Abdisaid Muse Ali, a former Somali Foreign Minister and now Chairman of the Lome Security and Peace Forum told the Nation that Omar was a victim of mistranslation by trolls. But he did say some of the old ambitions to expand territory are now mitigated by the continued integration of countries in the Horn.
“Somalia’s membership in the EAC aims to boost regional integration, and economic development following three decades of violence and political uncertainty,” he said indicating this will still serve Somalia’s foreign policy.
“The foreign policy of Somalia is also premised on the protection and promotion of Somalia’s national interests and values, safeguarding its sovereignty and territorial integrity; enhancing security; protecting the rights of its citizens, promoting unity within its borders, and promoting peace and harmony through non-interference in the internal affairs of other states in the region.”
According to him, Africa’s colonial and post-independence history, and entanglements has shaped the lives and attitudes of its current leadership and structures of institutions.
“Colonialism led to the formation of three geographies in the minds of Africans i.e., the administrative territory of a country, determined by its borders; one reflecting pre-existing sociocultural groups, which transcends the boundaries of one country; and another reflecting the actual presence of the State, which tended to be concentrated in a few urban centres.”
Some Somali politicians in Mogadishu argue Omar is fighting on two fronts.

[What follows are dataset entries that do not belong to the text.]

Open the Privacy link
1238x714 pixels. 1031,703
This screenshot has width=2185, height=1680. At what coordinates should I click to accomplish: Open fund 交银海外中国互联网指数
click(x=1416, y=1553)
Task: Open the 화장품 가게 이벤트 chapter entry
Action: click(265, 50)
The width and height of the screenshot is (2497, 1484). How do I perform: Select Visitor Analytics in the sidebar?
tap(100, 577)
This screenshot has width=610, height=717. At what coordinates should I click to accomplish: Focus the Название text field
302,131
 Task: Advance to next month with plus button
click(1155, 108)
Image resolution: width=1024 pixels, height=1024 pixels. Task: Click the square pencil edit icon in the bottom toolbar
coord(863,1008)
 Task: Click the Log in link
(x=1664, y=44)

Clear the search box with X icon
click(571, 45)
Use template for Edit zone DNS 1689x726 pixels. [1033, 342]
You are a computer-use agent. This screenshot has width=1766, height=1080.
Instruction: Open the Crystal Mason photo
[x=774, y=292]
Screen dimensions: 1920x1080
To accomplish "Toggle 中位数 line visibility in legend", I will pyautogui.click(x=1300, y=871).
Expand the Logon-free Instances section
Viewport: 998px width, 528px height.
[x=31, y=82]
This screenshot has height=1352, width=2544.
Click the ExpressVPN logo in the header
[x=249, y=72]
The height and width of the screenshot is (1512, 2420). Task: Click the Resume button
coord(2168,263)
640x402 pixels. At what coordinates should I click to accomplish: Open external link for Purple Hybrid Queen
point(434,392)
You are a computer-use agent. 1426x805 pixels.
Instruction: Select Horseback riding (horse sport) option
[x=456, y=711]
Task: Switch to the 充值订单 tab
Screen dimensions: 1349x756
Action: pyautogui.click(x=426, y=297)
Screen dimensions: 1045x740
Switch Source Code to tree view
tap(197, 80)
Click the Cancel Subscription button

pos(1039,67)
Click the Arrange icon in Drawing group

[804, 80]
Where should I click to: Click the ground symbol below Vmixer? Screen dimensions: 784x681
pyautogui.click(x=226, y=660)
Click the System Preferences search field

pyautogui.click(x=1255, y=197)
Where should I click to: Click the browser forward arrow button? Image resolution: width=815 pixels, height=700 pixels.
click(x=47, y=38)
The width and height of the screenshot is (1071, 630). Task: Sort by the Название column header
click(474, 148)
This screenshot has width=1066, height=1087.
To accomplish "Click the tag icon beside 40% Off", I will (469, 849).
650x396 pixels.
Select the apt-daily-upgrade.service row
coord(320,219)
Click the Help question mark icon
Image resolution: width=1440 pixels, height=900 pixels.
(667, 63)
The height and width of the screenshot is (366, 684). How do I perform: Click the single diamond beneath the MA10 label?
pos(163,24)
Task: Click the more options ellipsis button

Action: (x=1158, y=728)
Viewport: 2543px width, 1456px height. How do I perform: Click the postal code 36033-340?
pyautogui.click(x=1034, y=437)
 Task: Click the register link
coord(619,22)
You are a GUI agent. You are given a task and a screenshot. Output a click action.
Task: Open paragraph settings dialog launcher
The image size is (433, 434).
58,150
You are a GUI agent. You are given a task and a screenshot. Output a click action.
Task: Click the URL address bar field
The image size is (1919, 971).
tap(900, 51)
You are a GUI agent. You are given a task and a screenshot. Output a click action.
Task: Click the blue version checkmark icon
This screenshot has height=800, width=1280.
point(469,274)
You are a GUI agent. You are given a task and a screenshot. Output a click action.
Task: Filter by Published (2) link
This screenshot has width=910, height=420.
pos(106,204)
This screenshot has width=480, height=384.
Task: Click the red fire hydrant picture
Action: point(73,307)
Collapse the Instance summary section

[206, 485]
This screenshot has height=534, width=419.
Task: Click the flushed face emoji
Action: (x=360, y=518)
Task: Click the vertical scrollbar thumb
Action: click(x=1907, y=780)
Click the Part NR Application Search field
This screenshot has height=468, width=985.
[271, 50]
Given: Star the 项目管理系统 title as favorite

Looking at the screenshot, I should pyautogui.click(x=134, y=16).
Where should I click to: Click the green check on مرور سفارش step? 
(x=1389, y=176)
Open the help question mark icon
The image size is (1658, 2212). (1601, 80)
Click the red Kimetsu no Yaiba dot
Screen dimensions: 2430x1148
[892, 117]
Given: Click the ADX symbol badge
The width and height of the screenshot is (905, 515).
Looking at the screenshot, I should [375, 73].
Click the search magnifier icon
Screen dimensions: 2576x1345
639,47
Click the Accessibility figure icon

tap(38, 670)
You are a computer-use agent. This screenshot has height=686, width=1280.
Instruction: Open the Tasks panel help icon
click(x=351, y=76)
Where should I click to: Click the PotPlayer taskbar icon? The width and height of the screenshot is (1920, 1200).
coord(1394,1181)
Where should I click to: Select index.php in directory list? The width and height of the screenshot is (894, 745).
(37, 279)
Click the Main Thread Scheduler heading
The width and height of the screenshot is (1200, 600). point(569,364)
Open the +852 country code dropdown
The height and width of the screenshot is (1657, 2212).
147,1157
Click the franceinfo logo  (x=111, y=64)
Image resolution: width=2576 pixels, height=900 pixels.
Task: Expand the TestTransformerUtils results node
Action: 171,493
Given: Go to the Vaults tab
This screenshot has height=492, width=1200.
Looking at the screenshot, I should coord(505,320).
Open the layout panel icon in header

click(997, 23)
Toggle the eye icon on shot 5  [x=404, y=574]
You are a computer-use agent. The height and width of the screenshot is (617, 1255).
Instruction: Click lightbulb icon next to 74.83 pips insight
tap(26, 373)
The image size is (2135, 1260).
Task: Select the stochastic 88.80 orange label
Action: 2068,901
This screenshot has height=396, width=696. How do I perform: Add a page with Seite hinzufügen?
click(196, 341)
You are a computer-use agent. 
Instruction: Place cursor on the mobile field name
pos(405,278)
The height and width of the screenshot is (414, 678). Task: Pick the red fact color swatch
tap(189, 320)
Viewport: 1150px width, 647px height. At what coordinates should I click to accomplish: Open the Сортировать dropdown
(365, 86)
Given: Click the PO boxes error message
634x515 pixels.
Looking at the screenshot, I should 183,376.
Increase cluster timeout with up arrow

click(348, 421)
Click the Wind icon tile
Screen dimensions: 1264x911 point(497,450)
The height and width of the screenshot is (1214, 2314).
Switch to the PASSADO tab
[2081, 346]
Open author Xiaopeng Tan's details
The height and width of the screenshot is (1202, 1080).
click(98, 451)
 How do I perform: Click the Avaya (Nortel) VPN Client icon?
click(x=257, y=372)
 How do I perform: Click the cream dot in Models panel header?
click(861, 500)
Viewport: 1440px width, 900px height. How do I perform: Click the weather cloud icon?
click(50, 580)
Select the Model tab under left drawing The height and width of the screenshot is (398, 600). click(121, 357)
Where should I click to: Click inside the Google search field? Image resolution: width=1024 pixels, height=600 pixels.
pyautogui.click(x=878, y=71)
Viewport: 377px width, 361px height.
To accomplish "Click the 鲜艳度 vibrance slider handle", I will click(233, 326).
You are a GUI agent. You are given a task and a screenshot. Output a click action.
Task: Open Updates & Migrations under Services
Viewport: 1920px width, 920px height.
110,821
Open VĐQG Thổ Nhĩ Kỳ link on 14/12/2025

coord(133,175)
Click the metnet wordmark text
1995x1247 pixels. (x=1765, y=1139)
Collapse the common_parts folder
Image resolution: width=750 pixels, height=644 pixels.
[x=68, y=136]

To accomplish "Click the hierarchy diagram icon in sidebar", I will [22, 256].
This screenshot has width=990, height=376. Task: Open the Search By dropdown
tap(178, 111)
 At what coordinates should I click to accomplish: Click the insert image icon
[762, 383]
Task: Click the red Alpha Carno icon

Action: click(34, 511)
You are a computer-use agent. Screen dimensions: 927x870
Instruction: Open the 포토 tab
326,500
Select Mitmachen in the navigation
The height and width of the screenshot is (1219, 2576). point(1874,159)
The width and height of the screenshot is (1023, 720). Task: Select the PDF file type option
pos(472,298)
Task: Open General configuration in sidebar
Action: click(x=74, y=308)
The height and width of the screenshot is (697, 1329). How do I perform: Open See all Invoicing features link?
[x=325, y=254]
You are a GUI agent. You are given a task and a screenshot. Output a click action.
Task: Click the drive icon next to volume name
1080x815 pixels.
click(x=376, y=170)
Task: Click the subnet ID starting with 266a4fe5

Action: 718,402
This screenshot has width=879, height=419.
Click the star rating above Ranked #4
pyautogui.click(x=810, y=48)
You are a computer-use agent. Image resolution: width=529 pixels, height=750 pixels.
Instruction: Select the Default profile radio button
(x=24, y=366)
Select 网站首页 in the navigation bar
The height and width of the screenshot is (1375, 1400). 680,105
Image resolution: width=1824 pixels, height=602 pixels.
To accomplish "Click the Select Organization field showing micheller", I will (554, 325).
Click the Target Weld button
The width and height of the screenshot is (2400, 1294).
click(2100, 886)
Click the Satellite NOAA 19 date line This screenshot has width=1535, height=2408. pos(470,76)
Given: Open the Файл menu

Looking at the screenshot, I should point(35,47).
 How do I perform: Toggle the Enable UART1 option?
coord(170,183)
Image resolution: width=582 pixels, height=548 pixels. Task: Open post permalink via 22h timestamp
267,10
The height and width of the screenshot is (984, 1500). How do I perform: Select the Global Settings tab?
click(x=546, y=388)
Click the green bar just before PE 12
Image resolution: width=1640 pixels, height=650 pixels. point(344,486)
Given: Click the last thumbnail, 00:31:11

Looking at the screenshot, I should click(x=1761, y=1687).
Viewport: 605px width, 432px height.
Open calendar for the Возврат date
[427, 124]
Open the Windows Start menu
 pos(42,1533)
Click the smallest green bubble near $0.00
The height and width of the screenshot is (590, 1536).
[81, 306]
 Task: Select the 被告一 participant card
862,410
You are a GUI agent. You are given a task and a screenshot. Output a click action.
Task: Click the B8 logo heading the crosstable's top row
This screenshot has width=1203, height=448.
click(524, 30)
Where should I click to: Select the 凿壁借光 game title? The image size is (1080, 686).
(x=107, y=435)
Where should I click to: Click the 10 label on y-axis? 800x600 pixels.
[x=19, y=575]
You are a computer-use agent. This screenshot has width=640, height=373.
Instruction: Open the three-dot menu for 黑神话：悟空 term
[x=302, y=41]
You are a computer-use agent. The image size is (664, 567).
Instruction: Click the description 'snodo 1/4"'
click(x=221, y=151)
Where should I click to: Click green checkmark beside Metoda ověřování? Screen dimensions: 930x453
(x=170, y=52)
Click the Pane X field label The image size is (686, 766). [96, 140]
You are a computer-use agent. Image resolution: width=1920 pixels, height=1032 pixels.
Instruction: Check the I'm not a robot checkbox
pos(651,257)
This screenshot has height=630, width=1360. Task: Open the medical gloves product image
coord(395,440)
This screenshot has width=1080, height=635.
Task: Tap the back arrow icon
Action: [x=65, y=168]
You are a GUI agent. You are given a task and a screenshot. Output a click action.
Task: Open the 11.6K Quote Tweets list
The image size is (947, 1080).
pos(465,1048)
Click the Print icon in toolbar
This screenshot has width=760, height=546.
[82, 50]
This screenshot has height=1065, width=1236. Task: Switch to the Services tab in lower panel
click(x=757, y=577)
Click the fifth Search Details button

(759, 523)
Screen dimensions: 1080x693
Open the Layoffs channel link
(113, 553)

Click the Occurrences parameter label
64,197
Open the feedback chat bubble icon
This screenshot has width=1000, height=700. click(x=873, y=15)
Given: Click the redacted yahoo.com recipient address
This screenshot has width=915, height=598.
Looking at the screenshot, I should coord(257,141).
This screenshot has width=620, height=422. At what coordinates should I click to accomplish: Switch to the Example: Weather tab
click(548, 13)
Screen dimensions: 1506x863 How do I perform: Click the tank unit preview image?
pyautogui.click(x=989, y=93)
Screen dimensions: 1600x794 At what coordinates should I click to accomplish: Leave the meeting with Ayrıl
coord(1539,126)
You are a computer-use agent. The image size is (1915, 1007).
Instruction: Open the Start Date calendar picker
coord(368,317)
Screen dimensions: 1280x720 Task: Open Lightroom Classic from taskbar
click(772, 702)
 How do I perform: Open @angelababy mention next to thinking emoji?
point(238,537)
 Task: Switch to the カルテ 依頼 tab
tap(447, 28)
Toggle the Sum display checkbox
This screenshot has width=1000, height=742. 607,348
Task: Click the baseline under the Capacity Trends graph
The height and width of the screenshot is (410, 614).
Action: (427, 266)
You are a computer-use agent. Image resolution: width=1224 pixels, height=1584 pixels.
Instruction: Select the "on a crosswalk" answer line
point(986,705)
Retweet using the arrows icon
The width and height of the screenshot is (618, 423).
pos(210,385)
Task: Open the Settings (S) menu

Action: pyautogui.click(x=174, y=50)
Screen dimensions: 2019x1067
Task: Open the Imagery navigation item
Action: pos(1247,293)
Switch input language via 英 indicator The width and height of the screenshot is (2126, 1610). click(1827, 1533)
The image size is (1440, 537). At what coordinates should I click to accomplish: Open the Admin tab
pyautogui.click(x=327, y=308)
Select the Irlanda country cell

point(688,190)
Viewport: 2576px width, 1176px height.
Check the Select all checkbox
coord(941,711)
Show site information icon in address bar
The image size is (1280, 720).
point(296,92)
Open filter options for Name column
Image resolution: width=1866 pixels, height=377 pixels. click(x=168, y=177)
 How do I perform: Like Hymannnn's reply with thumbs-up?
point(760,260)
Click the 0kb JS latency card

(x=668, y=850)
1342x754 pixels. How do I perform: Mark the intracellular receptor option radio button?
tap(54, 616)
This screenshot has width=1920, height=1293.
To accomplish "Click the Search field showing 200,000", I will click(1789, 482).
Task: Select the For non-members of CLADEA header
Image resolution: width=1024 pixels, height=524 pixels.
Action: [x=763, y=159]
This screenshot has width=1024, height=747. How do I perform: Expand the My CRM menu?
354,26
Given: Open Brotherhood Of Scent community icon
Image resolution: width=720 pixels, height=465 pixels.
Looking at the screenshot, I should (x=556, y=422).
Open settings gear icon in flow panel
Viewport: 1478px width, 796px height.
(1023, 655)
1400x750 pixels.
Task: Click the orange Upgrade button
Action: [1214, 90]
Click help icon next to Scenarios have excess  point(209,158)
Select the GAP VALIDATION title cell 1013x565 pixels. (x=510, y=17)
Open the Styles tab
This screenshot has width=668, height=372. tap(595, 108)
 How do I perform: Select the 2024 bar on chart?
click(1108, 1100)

Somali legislator Abdirahman Abdishakur said her first battle is against far-right extremists in the US who harbour hatred towards her religion, race, and ideology.
“The other stems from those who oppose the sovereignty, unity, and territorial integrity of Somalis. However, her steadfast determination and perseverance will help her withstand any pressure. We stand in solidarity with Ilhan.”
Omar became the first ethnic Somali woman to be elected into the US Congress.